Task goal
Wherever the word "will" occurs in the lines below, copy the whole line.

Exercise input
——————————

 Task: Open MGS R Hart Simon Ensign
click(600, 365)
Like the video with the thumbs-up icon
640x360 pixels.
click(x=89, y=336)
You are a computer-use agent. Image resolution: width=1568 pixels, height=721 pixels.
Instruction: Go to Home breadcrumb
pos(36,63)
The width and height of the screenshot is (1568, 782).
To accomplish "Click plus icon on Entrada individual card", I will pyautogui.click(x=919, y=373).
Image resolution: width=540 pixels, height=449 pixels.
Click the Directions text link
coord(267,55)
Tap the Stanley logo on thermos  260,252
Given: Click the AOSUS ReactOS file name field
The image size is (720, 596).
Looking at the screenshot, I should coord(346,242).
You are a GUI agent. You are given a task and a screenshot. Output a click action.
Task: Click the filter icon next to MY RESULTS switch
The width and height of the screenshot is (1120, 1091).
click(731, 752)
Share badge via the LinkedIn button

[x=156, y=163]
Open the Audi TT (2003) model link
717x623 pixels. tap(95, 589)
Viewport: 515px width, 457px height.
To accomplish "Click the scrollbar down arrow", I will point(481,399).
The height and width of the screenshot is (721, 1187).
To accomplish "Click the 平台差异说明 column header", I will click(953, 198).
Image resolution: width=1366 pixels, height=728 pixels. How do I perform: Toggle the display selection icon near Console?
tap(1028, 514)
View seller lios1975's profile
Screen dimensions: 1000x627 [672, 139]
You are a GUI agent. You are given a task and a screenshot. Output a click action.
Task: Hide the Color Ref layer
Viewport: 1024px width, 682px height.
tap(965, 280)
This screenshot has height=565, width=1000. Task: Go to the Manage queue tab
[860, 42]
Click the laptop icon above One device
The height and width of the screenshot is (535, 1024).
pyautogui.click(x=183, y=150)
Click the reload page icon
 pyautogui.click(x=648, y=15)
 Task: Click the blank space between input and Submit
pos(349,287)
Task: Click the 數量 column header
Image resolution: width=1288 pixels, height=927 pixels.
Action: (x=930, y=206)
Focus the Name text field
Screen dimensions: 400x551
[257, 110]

——————————

Response
To accomplish "Click plus icon on Entrada individual card", I will pyautogui.click(x=919, y=373).
To accomplish "Click the scrollbar down arrow", I will point(481,399).
To accomplish "Click the 平台差异说明 column header", I will click(953, 198).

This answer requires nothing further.